Both physical therapy and corticosteroid injection decrease pain and disability by about 50% within one month of beginning treatment. However, average scores will not improve beyond that over the course of the year, and the average person will have pain, disability, and an altered quality of life one year later. Let patients know that neither treatment is a silver bullet for functional shoulder pain and that they are likely to have some long-term problems no matter which treatment they select. (Level of Evidence = 1b)

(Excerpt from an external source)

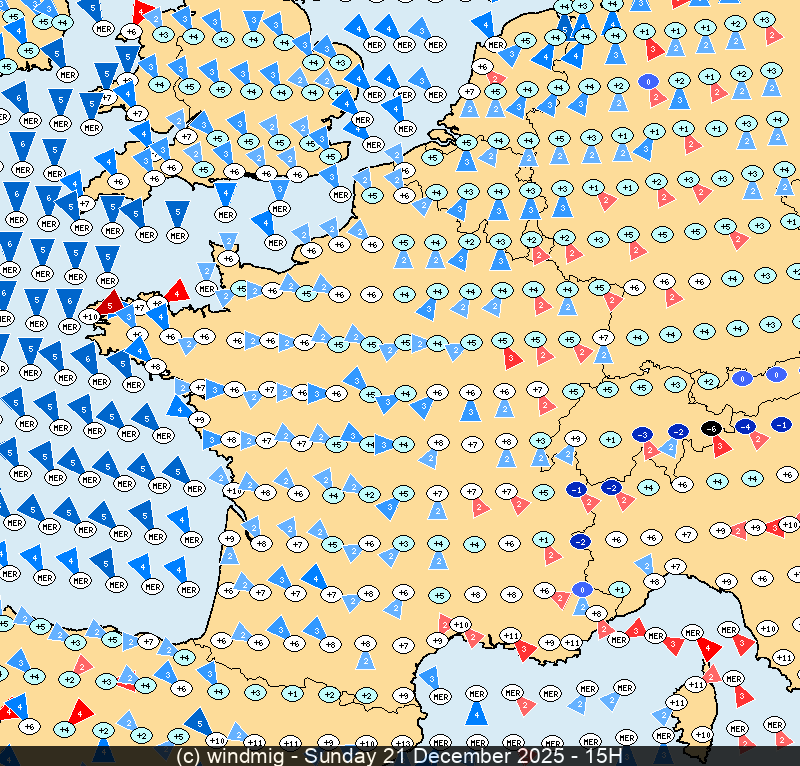This screenshot has height=766, width=800.
Task: Select red 4 arrow on Brittany's north coast
Action: pyautogui.click(x=177, y=292)
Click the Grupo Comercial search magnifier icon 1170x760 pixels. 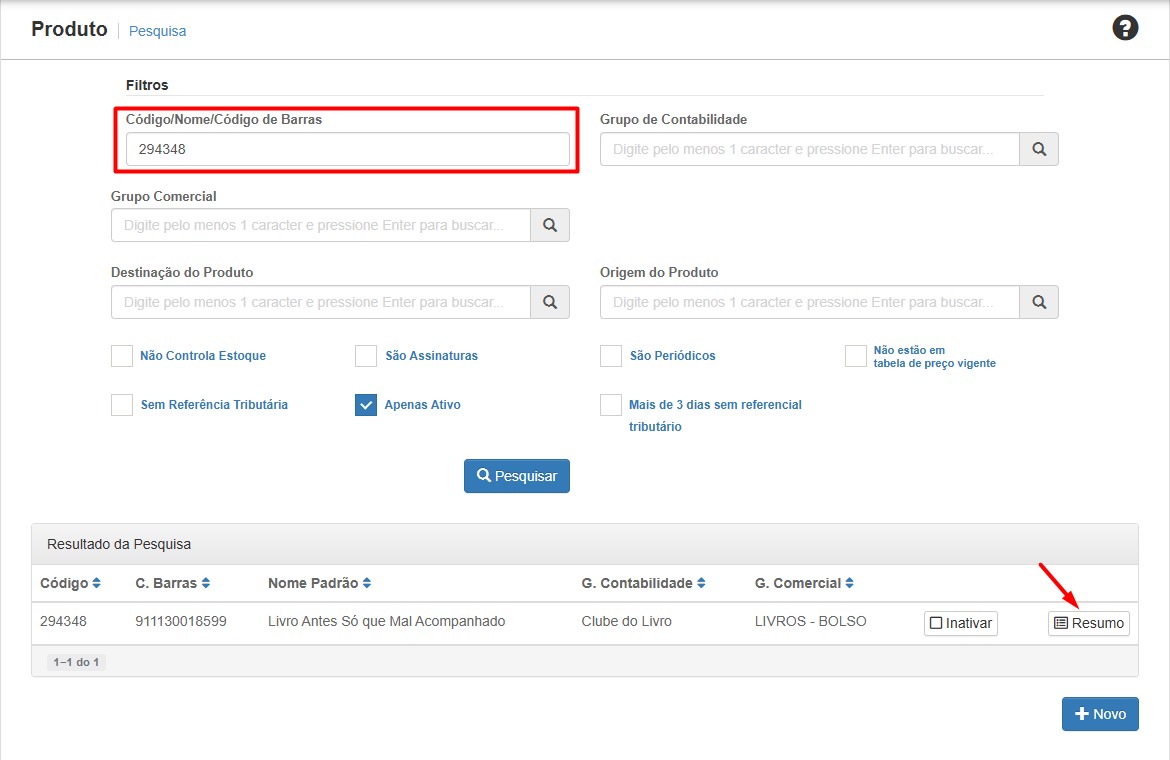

The investigators enrolled 104 adults who were referred for physical therapy from family medicine or orthopedic clinics. The patients had shoulder pain without evidence of trauma, rotator cuff tear, or cervical spine–related symptoms, and were loosely defined as having “shoulder impingement syndrome.” The patients (65% men; mean age of 42 years) were randomized, using concealed allocation, to receive six twice-weekly sessions of physical therapy or up to three subacromial injections of triamcinolone acetonide, 40 mg, over the course of a year. The physical therapy consisted of mobilization, stretching, and exercising based on an assessment of the patient's weakness, mobility, and pain. Home exercises were also prescribed. Patients in both groups improved quickly, with an approximately 50% improvement in shoulder pain and function as measured by the Shoulder Pain and Disability Index by one month, which was maintained in both groups over the subsequent 11 months. Similarly, pain scores and quality of life scores were improved. The average patient in either group still had residual pain and/or disability; 38% of patients in the corticosteroid group had more than one injection.
Study design: Randomized controlled trial (nonblinded)
Funding source: Industry
Setting: Outpatient (specialty)
Reference: RhonDIBoylesRBClelandJAOne-year outcome of subacromial corticosteroid injection compared with manual physical therapy for the management of the unilateral shoulder impingement syndrome: a pragmatic randomized trial. Ann Intern Med.2014; 161( 3): 161– 169.